Helping and supporting service is one of the main goals of spiritual psychology. It is a dedication of our lives to help others; it is a contribution to truth, beauty, and goodness on our planet; the accomplishment of which will make our world a better place to live. Humanistic workers may achieve valuable social results, but spiritual servants generate spiritual fruits that transform individuals and society. Secular sociologists look at human problems and leave people virtually unchanged. For spiritual workers, knowledge is only a means to an end; they focus on transforming people, correcting error and injustice, and straightening out society. Service is both the channel through which we realize God’s will in our lives and the most important source of human happiness and fulfillment.
Following the leading of the Spirit is never easy. The tasks set by the Spirit challenge us to our limits. The leading of the Spirit requires hard work, struggle, conflict, determination, persistent effort, and indomitable faith. Spiritual pioneers are always faced with disapproval and opposition. As we respond positively, wisely, and aggressively in facing the frustrations and harassments of progressive life, we become more resourceful in our service. Kingdom creators endure the inevitable trials undaunted; difficulties invigorate their efforts, and obstacles motivate them to make important decisions.

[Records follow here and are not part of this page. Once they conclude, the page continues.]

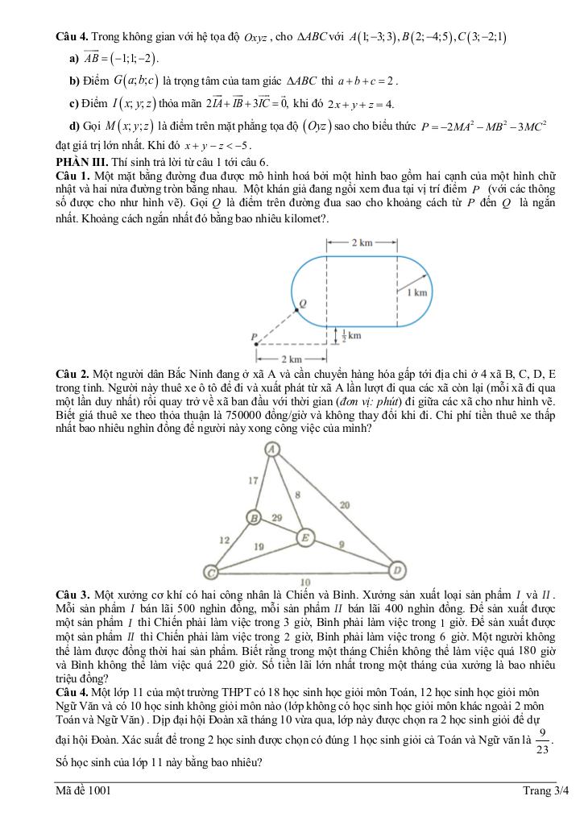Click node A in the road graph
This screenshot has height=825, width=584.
[272, 449]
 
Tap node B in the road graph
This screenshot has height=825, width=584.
[254, 517]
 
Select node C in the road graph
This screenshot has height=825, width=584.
[211, 572]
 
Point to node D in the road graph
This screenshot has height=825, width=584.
[397, 571]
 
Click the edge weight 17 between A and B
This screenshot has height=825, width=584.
[252, 481]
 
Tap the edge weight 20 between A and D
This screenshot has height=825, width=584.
[344, 505]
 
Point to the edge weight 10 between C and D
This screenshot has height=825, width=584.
[304, 582]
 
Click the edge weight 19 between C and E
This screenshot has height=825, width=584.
[259, 547]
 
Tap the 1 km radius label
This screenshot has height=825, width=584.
[416, 292]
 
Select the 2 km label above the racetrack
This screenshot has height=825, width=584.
[361, 242]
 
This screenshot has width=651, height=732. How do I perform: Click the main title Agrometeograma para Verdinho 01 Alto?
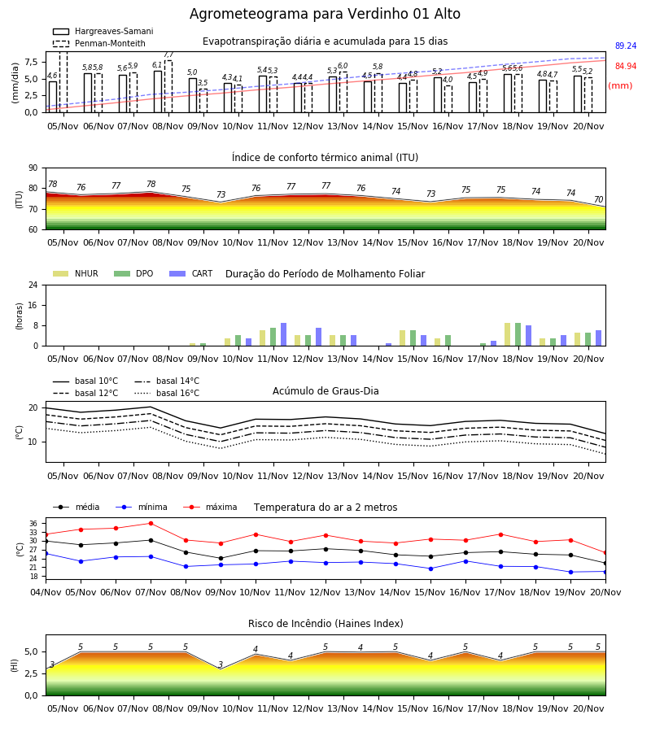pyautogui.click(x=325, y=14)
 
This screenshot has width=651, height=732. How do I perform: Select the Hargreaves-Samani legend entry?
pyautogui.click(x=103, y=31)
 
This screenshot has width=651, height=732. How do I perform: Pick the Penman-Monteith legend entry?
pyautogui.click(x=99, y=43)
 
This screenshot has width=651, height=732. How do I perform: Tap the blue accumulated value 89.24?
pyautogui.click(x=626, y=46)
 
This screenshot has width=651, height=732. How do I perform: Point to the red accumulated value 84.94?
pyautogui.click(x=626, y=67)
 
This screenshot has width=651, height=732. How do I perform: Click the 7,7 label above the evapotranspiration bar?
pyautogui.click(x=168, y=54)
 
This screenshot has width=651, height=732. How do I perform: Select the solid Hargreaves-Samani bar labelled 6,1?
pyautogui.click(x=158, y=91)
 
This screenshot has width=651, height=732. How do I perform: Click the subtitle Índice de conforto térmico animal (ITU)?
pyautogui.click(x=325, y=157)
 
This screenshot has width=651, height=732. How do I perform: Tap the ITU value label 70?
pyautogui.click(x=598, y=199)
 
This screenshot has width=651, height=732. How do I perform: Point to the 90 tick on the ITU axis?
pyautogui.click(x=33, y=168)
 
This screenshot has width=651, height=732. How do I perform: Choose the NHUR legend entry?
pyautogui.click(x=76, y=273)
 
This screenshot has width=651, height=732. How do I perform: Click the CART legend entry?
pyautogui.click(x=191, y=273)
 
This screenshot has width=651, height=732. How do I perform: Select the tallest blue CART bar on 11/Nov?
pyautogui.click(x=283, y=334)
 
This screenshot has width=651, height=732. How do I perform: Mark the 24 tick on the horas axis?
pyautogui.click(x=33, y=285)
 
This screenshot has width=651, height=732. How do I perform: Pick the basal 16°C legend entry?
pyautogui.click(x=167, y=393)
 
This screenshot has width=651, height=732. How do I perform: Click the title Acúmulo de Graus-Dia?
pyautogui.click(x=326, y=391)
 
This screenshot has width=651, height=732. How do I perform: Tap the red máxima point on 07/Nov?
pyautogui.click(x=151, y=523)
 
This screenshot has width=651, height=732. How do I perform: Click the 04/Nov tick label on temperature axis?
pyautogui.click(x=46, y=592)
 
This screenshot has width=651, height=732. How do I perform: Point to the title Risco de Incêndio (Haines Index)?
pyautogui.click(x=326, y=624)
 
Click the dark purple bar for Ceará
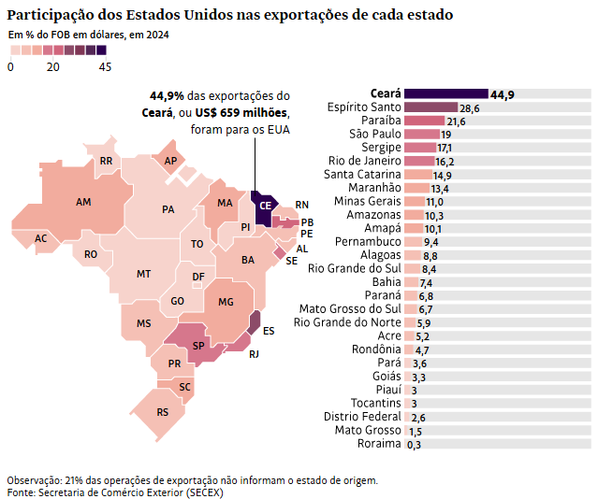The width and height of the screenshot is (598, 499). pos(445,94)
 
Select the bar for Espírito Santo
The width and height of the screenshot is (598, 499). pos(430,108)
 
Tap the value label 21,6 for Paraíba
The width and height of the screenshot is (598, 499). pos(456,121)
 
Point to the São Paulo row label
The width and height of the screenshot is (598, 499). pos(375,135)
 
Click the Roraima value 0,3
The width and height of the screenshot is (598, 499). pos(414,444)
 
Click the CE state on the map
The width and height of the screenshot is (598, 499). pos(264,206)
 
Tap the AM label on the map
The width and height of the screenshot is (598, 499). pos(83,202)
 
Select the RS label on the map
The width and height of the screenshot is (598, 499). pos(163,411)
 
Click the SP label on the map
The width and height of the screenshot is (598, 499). pos(198,346)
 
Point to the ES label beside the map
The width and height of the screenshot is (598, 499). pos(269,331)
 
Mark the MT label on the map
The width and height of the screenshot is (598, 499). pos(143,274)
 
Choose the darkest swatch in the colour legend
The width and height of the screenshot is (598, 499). pos(101,50)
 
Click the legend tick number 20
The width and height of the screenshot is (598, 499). pos(53,67)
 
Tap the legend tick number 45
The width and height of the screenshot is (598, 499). pos(104,67)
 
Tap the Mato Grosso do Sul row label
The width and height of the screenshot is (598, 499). pos(349,309)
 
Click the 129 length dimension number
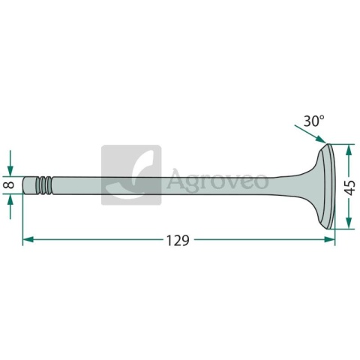coord(178,241)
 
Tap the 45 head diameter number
coord(350,188)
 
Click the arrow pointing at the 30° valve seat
coord(310,134)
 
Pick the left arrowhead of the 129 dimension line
coord(28,239)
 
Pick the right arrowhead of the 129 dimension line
coord(329,239)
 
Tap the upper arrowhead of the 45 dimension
coord(349,150)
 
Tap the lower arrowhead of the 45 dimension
coord(349,223)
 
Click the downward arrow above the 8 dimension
coord(10,164)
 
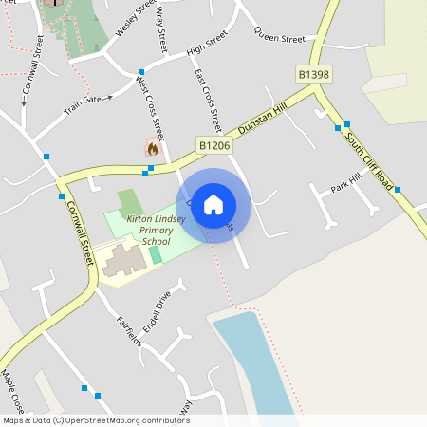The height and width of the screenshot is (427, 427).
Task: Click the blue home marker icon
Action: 214,205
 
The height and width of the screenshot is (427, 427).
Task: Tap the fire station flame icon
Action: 151,147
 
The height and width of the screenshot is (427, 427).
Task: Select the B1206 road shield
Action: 214,145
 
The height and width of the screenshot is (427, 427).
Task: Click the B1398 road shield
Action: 314,74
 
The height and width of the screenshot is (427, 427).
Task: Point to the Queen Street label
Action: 279,39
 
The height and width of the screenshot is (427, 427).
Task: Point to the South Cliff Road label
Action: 367,161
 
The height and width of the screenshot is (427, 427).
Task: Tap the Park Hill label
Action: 346,183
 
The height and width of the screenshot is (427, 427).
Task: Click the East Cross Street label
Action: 207,99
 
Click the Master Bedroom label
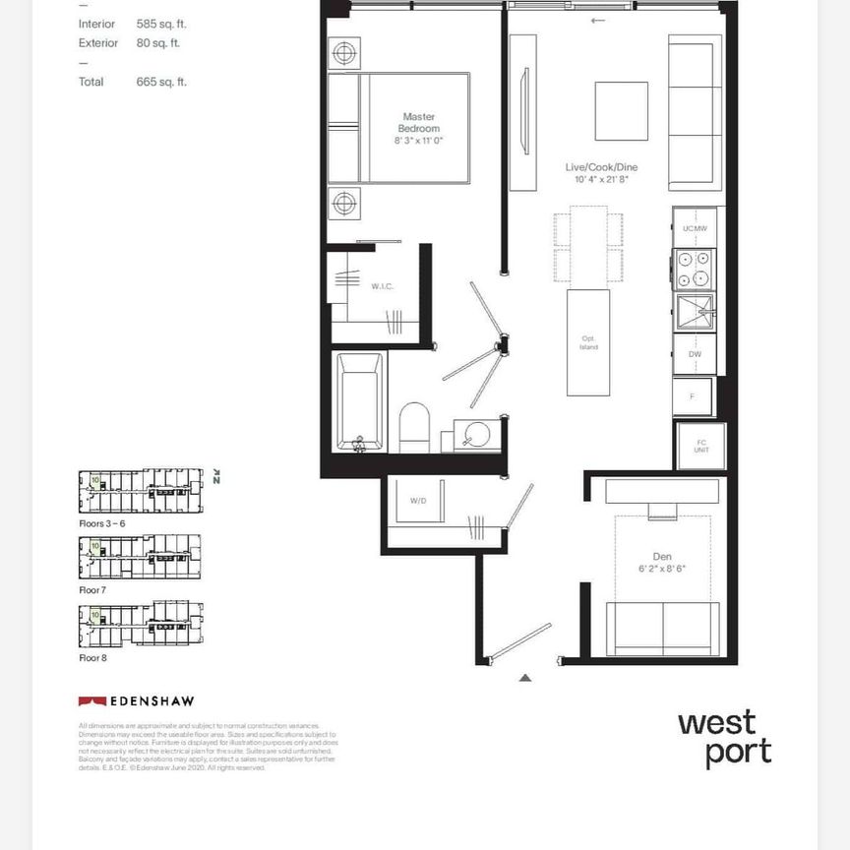point(418,122)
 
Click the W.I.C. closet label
point(382,286)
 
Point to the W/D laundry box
point(417,502)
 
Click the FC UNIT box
point(701,447)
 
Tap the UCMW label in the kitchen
point(695,228)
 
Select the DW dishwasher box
point(695,354)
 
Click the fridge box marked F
point(693,396)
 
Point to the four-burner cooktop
point(695,270)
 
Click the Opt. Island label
point(588,343)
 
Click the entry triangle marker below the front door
point(525,677)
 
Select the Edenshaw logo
point(136,701)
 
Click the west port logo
point(724,738)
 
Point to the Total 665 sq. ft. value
point(161,82)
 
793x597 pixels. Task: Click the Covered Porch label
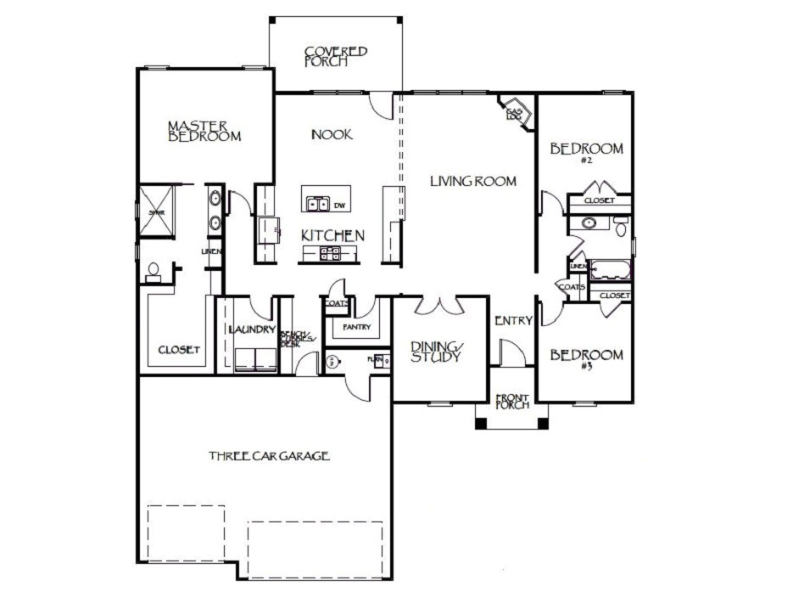[336, 56]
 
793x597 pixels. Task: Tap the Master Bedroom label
[204, 131]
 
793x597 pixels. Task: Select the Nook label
[332, 135]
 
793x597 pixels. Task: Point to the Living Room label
[472, 181]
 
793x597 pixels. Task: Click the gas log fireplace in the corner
[516, 112]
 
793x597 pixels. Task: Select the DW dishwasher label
[339, 206]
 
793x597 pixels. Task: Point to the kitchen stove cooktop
[330, 252]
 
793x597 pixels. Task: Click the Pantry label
[354, 327]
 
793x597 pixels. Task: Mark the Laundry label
[251, 329]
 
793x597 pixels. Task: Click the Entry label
[513, 321]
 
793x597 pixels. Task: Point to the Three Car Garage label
[269, 457]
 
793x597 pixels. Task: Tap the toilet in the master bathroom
[154, 271]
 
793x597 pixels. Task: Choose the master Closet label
[178, 350]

Our responsibility is to act; the consequences are in more influential hands. Loyalty to spiritual vision leads us to optimistically plant young trees whose shade we will never enjoy when they are grown. Long-distance runners do not seek immediate rewards or results. They live within the evolutionary frame of reference of the Supreme and visualize by faith the fulfillment of their labors. Having the courage to be and to act, they are nevertheless rewarded with unforeseen discoveries and unexpected accomplishments. They live in the certain assurance that eternal truth, transcendent beauty, continual goodwill, and boundless love will conquer the world!
Help and support of service are the main goals of spiritual psychology. True religion requires doing something. Our Inner Spirit has an ideal plan for our life. The main requirements of this plan are loving fellowship and creative action, both of which find their highest expression in service. Following the Spirit’s direction is never easy; it challenges us to our limits. Our responsibility is to act; the consequences are established in the divine overcontrol of creative evolution. Eternal truth, transcendent beauty, continual goodwill, and boundless love will conquer the world!